- [Your objective]:
Reproduce the first line of the material below and each line after it, exactly, through the line containing "Focus the Password input field", and give nothing more.

- [Source data]:

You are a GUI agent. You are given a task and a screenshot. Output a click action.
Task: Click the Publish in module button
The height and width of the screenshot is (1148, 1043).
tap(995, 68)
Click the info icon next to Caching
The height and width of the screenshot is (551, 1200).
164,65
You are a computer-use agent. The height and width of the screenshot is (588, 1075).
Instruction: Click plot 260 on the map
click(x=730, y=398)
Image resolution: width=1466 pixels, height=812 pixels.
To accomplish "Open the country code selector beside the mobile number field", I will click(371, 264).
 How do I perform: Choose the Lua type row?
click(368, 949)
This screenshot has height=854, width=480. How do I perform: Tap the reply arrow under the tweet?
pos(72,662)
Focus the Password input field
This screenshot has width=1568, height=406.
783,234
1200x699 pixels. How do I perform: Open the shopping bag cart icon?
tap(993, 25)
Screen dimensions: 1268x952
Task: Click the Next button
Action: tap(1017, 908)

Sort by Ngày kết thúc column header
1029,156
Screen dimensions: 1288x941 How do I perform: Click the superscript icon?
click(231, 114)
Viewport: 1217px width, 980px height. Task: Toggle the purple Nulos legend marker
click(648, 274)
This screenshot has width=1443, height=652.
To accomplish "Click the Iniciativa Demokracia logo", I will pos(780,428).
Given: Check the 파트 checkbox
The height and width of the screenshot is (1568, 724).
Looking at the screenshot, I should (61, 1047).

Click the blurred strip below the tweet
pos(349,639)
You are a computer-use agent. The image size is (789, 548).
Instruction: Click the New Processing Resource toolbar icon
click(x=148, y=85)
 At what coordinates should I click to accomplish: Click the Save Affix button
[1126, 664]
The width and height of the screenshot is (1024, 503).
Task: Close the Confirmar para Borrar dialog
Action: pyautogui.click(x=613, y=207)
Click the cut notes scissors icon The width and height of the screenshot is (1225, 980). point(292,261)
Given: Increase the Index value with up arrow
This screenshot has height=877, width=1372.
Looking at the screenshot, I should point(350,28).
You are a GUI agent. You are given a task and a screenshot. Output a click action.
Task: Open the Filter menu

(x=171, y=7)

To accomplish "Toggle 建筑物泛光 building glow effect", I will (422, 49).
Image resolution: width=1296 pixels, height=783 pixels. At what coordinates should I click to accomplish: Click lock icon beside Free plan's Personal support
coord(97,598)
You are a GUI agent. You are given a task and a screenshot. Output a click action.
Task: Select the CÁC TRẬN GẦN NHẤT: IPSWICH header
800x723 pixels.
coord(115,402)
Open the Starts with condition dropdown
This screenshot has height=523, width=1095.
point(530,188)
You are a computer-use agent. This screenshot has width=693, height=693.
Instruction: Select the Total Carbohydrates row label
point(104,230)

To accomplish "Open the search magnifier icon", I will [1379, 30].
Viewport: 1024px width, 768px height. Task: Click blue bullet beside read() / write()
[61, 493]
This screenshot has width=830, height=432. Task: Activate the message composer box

- [Exercise solution]:
You are a GUI agent. You are given a task and a screenshot. Output a click action.
Task: Click the Publish in module button
The height and width of the screenshot is (1148, 1043).
tap(995, 68)
Click the info icon next to Caching
The height and width of the screenshot is (551, 1200).
164,65
You are a computer-use agent. The height and width of the screenshot is (588, 1075).
Instruction: Click plot 260 on the map
click(x=730, y=398)
Image resolution: width=1466 pixels, height=812 pixels.
To accomplish "Open the country code selector beside the mobile number field", I will click(371, 264).
 How do I perform: Choose the Lua type row?
click(368, 949)
This screenshot has height=854, width=480. How do I perform: Tap the reply arrow under the tweet?
pos(72,662)
Focus the Password input field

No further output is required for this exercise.